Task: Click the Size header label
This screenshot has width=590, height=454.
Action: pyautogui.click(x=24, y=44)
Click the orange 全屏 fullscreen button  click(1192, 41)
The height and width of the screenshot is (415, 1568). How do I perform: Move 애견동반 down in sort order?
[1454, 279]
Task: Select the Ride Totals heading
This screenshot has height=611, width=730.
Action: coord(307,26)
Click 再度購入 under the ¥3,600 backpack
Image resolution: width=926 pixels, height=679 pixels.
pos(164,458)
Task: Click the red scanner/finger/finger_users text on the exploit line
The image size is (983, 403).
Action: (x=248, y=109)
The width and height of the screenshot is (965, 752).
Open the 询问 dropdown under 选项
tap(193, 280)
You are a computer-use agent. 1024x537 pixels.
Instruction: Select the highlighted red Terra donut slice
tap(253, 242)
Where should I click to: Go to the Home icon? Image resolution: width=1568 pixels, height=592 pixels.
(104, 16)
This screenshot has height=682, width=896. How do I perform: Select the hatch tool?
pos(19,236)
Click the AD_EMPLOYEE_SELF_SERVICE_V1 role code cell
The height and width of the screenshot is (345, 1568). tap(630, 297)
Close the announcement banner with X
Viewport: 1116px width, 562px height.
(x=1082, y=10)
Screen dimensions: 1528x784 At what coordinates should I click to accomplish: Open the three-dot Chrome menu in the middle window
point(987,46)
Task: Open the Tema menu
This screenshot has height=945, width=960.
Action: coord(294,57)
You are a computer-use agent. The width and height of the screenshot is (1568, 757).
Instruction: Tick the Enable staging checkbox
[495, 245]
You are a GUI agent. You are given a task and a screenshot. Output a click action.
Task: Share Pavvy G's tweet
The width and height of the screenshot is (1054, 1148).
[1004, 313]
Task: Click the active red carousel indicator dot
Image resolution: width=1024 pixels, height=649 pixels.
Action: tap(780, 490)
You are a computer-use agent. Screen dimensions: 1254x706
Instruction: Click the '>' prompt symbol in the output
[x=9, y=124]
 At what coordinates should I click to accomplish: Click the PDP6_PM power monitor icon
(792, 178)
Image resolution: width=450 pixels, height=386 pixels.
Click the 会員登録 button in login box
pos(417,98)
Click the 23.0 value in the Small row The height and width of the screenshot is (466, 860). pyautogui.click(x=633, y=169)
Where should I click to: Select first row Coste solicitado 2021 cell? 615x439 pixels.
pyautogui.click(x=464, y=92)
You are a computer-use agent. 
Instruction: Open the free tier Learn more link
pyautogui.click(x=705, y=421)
================
Output the complete data verbatim.

Task: Click the Size header label
This screenshot has width=590, height=454.
Action: pyautogui.click(x=24, y=44)
Click the orange 全屏 fullscreen button  click(1192, 41)
The height and width of the screenshot is (415, 1568). How do I perform: Move 애견동반 down in sort order?
[1454, 279]
Task: Select the Ride Totals heading
This screenshot has height=611, width=730.
Action: coord(307,26)
Click 再度購入 under the ¥3,600 backpack
Image resolution: width=926 pixels, height=679 pixels.
pos(164,458)
Task: Click the red scanner/finger/finger_users text on the exploit line
The image size is (983, 403).
Action: (x=248, y=109)
The width and height of the screenshot is (965, 752).
Open the 询问 dropdown under 选项
tap(193, 280)
You are a computer-use agent. 1024x537 pixels.
Instruction: Select the highlighted red Terra donut slice
tap(253, 242)
Where should I click to: Go to the Home icon? Image resolution: width=1568 pixels, height=592 pixels.
(104, 16)
This screenshot has height=682, width=896. How do I perform: Select the hatch tool?
pos(19,236)
Click the AD_EMPLOYEE_SELF_SERVICE_V1 role code cell
The height and width of the screenshot is (345, 1568). tap(630, 297)
Close the announcement banner with X
Viewport: 1116px width, 562px height.
(x=1082, y=10)
Screen dimensions: 1528x784 At what coordinates should I click to accomplish: Open the three-dot Chrome menu in the middle window
point(987,46)
Task: Open the Tema menu
This screenshot has height=945, width=960.
Action: coord(294,57)
You are a computer-use agent. The width and height of the screenshot is (1568, 757).
Instruction: Tick the Enable staging checkbox
[495, 245]
You are a GUI agent. You are given a task and a screenshot. Output a click action.
Task: Share Pavvy G's tweet
The width and height of the screenshot is (1054, 1148).
[1004, 313]
Task: Click the active red carousel indicator dot
Image resolution: width=1024 pixels, height=649 pixels.
Action: tap(780, 490)
You are a computer-use agent. Screen dimensions: 1254x706
Instruction: Click the '>' prompt symbol in the output
[x=9, y=124]
 At what coordinates should I click to accomplish: Click the PDP6_PM power monitor icon
(792, 178)
Image resolution: width=450 pixels, height=386 pixels.
Click the 会員登録 button in login box
pos(417,98)
Click the 23.0 value in the Small row The height and width of the screenshot is (466, 860). pyautogui.click(x=633, y=169)
Where should I click to: Select first row Coste solicitado 2021 cell? 615x439 pixels.
pyautogui.click(x=464, y=92)
You are a computer-use agent. 
Instruction: Open the free tier Learn more link
pyautogui.click(x=705, y=421)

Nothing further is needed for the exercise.